RECORDS FOR THIS TASK –
BEGIN

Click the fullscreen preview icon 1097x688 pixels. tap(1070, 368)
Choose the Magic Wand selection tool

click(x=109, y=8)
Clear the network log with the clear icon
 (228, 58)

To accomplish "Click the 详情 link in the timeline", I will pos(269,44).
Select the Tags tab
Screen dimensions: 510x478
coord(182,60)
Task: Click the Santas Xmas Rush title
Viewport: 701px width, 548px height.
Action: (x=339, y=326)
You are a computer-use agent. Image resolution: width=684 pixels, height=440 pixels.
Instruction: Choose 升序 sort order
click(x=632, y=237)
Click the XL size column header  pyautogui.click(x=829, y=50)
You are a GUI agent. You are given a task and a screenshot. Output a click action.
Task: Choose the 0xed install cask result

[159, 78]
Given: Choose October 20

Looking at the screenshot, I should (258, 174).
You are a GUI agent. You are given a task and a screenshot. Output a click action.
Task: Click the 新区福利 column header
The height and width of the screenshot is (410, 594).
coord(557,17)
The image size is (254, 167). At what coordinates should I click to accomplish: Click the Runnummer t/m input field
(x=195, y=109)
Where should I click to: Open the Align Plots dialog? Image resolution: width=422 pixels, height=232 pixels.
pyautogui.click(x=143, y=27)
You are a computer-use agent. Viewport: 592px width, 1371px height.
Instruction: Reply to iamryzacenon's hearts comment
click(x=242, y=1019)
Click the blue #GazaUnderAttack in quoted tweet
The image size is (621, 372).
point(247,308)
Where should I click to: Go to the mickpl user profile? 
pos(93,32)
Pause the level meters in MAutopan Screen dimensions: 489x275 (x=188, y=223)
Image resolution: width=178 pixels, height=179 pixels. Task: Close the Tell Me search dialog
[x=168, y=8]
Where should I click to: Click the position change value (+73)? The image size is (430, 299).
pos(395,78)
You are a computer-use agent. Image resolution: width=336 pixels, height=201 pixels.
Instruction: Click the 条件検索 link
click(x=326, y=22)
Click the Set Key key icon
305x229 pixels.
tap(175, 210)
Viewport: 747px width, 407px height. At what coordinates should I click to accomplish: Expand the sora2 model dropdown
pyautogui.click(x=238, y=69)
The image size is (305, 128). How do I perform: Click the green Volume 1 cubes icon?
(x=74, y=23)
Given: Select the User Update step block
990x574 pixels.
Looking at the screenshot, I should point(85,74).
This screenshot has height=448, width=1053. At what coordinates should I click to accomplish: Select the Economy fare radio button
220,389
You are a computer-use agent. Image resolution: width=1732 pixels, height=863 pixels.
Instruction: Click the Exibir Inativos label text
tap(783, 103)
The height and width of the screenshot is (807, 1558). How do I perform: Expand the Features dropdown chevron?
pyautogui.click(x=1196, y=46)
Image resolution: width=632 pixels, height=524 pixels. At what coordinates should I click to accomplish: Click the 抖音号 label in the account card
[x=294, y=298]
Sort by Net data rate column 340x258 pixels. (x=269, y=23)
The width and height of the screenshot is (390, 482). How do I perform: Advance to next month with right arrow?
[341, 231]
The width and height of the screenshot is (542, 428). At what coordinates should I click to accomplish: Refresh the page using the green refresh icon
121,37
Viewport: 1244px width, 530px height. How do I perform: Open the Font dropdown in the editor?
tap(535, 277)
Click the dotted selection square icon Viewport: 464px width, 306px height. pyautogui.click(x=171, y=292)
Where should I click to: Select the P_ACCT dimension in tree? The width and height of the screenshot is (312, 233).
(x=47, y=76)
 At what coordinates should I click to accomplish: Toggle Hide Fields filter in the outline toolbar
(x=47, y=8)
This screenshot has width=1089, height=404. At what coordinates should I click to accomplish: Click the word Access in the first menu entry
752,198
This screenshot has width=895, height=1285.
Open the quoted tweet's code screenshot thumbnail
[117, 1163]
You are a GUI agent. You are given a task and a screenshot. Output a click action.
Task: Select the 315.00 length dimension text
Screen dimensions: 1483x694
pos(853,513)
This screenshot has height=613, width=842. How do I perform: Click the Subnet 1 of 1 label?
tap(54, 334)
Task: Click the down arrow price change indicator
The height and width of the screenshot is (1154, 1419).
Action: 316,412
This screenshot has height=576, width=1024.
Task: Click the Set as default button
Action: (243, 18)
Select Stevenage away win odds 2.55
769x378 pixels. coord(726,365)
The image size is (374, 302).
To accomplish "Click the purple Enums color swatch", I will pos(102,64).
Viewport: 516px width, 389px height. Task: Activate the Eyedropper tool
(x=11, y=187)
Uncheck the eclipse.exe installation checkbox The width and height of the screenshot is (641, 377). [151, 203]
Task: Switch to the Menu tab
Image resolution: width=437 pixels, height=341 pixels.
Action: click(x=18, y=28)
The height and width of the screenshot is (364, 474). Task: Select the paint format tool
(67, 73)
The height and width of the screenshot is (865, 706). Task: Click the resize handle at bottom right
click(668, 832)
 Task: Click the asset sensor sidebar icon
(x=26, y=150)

END

EXERCISE DIRECTIONS – Find each line holding the string "agent" in the listing above, then copy it.

TASK OUTPUT –
You are a computer-use agent. Image resolution: width=684 pixels, height=440 pixels.
You are a GUI agent. You are given a task and a screenshot. Output a click action.
You are a GUI agent. You are given a task and a screenshot. Output a click action.
You are a computer-use agent. Viewport: 592px width, 1371px height.
You are a computer-use agent. Image resolution: width=336 pixels, height=201 pixels.
You are a computer-use agent. Image resolution: width=1732 pixels, height=863 pixels.
You are a GUI agent. You are given a task and a screenshot. Output a click action.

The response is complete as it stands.